Yemen, on the southern border of Saudi Arabia, is the perfect client state for IMF assistance. Due to a decline in oil revenues, the nation faced serious economic challenges. IMF moved in to offer advice, which entailed reducing fuel subsidies; tightening tax code enforcement; and, “containing nonessential current expenditures.”
The reductions in fuel subsidies were substantial, 10%, angering the people. The increases for social support were modest. IMF got it all wrong when it concluded: “The program is off to a good start. A number of important policy measures have been implemented to address fiscal imbalances.” IMF, August 19, 2010
Yemen has seen massive anti regime demonstrations over the past two weeks. The most prominent demand is the removal of the autocrat, Ali Abdullah Saleh, who has ruled since 1978. Since the initial protests at the end of January, the anti regime movement has backed the long-standing ruler into a corner. Abdullah Saleh is now losing support from his remaining stronghold and may be gone soon.

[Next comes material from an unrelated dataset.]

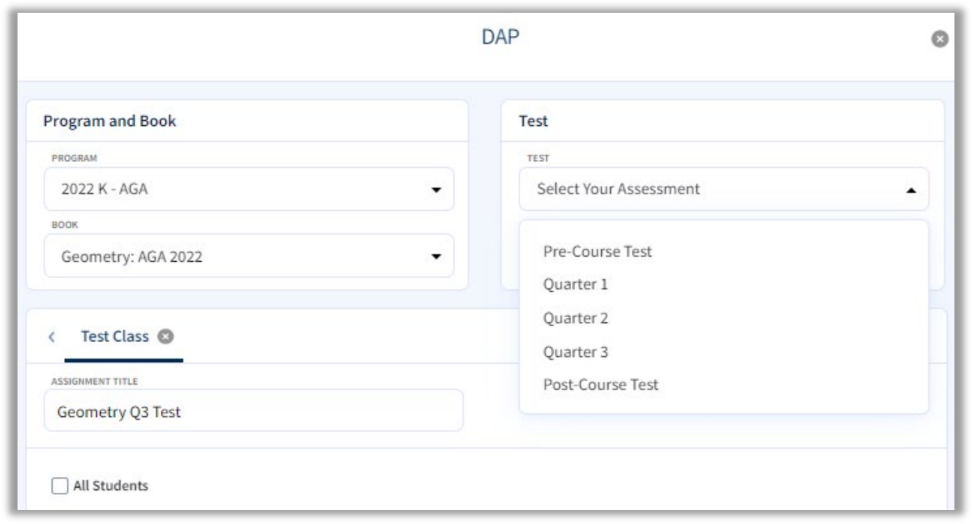Click the Select Your Assessment field
Image resolution: width=972 pixels, height=524 pixels.
pos(700,189)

IMF sees the Oman as a very safe bet for success due to “sound macroeconomic management.” Long one of the favored developing nations, the IMF said the main risk to Oman was from falling oil prices, IMF said. Oil prices were up significantly when major protests broke out in this model economy.
On March 1, Aljazeera reported that, “The demonstration was organised by intellectuals and non-governmental associations and protesters held placards reading ‘We want jobs’, ‘We want higher salaries’ and ‘We want freedom of the press’.”

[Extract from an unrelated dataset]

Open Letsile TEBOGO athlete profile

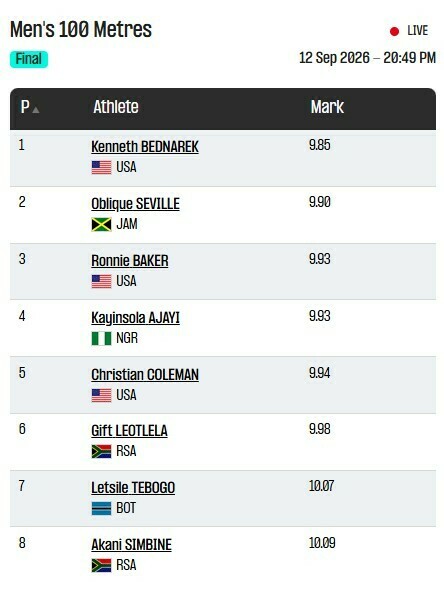pyautogui.click(x=133, y=488)
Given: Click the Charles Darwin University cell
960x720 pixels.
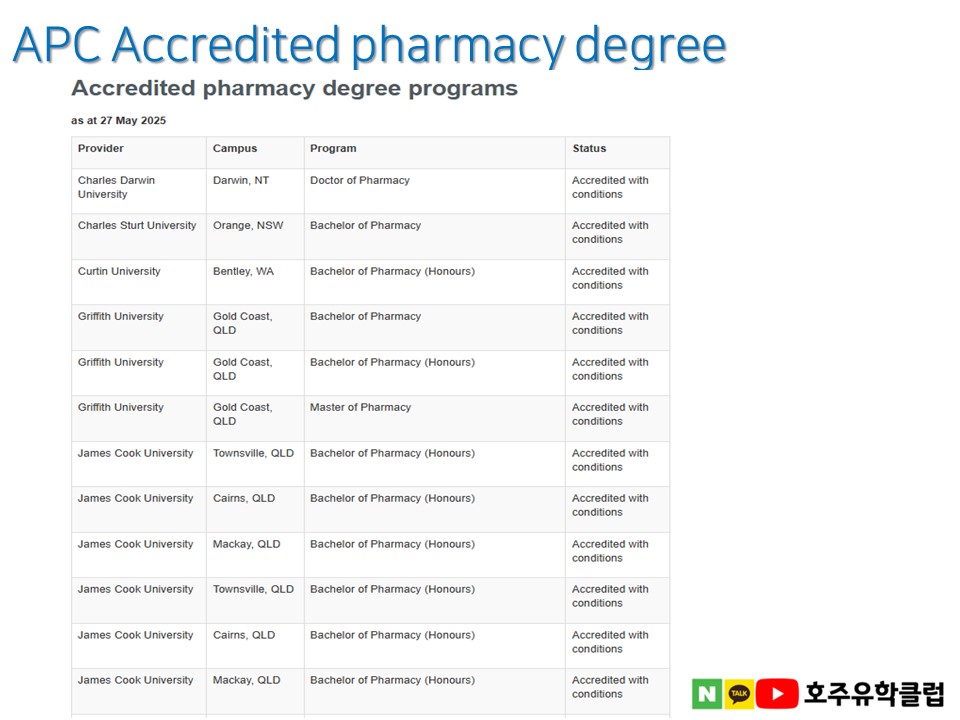Looking at the screenshot, I should click(x=117, y=188).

The revered Oman represents another IMF predictive failure, as does Bahrain, the site of a resistance movement that faced down murderous attacks. Prior to the protests, IMF extolled, “the Bahraini authorities’ prudent macroeconomic policies and strong financial oversight.”
Tunisia, Libya, Egypt, Yemen, Oman, and Bahrain had two things in common prior to the popular uprisings. They aligned with the fiscal and economic policies of the IMF and autocrats were in charge. If you are an autocrat, dictator, strongman, in charge of a nation of any size, you have to love the IMF.
They come into the country and establish financial criteria. These strictures don’t harm you, the dictator, one bit. You get loans and favorable trade agreements. Cooperation with IMF globalization is the ticket to a series of big paydays. You get current and future rake offs for you and your cronies, and nobody at IFM complains. (Data for graph)
Then you get to buy weapons and other goods that are totally useless to your citizens. That turns into another source of payoffs and enhanced personal income.
Your people live in a state of existential dread if you add unfulfilled dreams to the material deprivation. But you’re looking good to IMF and, as a result, your personal fortune grows. Just play ball with the big boys and it’s a never ending holiday for you and your friends.
How much more of this IMF success package can the people of the world endure?